There can be no doubt that the FBI and DEA have been trying to take Dream down for years. Shortis agrees that the closure of Dream smells fishy. “Cryptomarkets don't usually wind down,” he says. “Usually, the admins close the site and abscond with user funds left in the centralised escrow system – a move known as an 'exit-scam' he says. “This is by far the more common way of a market closing. While not unprecedented, the cryptomarket Agora was wound down by its admins in 2015, this is definitely outside of the norm.
“What makes it even more unusual is the fact that Dream is claiming it will open again on a new URL,” says Shortis. “If Dream were closing because the staff want to retire, then that would make sense, but closing to reopen under a new name likely means losing the thousands of users that the site has accumulated over the years and starting again from scratch.”
The authorities key aim against dark net markets is to destroy users’ trust. The theory goers that disruption makes markets look weak, and puts people off using them. "The closure of major marketplaces in the past has caused disruption, the ecosystem takes time to recover and there is erosion of user trust,” says Teodora Groshkova, a dark net expert at the European Monitoring Centre for Drugs and Drug Addiction. “The identification and targeting of major vendors (in addition to market administrators) is necessary to prevent simply displacing activity from one marketplace to another.”
So, is this the end of dark net markets as a means by which to buy drugs conveniently, without the risk you are being watched by the law? No, says Shortis. “The community is resilient and tech-literate and collaborative, and has been through this many times before. Trade may drop for a short time during these kinds of events, but it recuperates quickly. I don't see why this would be different.”
Time will tell. The news of the Dream closure coincided to the day with news from the FBI of a string of dark net drug arrests in Operation SaboTor. It resulted in 61 arrests and the shutdown of 50 dark web accounts, and as yet we do not know if these were connected to Dream. Even so, the cat and mouse game between online drug traders and the police is far from over. There are still many other dark net markets operating, and single-vendor sites, too, plus new app-based vending across Wickr, Telegram, Instagram and Facebook, as well as standard mobile-phone delivery services.
As it is with the old school street drug trade, closing dark net markets does very little to reduce demand. If anything, a flurry of activity is seen on forums as users try to contact their favourite vendors offline and elsewhere. Buying drugs by post offers too many advantages to drug users for them to simply stop.

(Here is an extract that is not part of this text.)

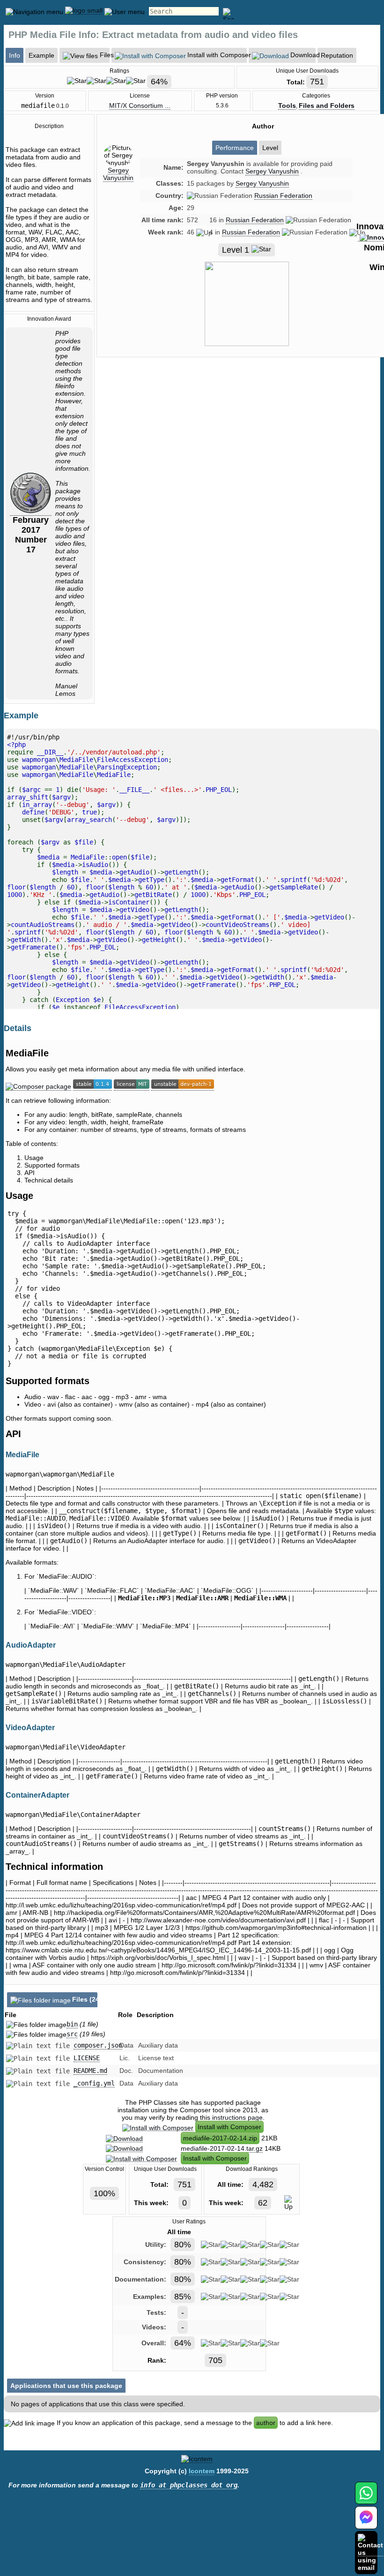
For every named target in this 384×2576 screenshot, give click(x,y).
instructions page (237, 2117)
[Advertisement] (262, 444)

One newish market, Wall Street, has been steadily adding 100,000 users every day for the last week, and now has over one million registered customers. User feedback threads below drug offerings on Wall Street show that for now, it’s business as usual. The site has been running for a few years, and dozens of the biggest vendors – some from the original Silk Road – have set up shop there. That site, too, may be a trap, or it may not.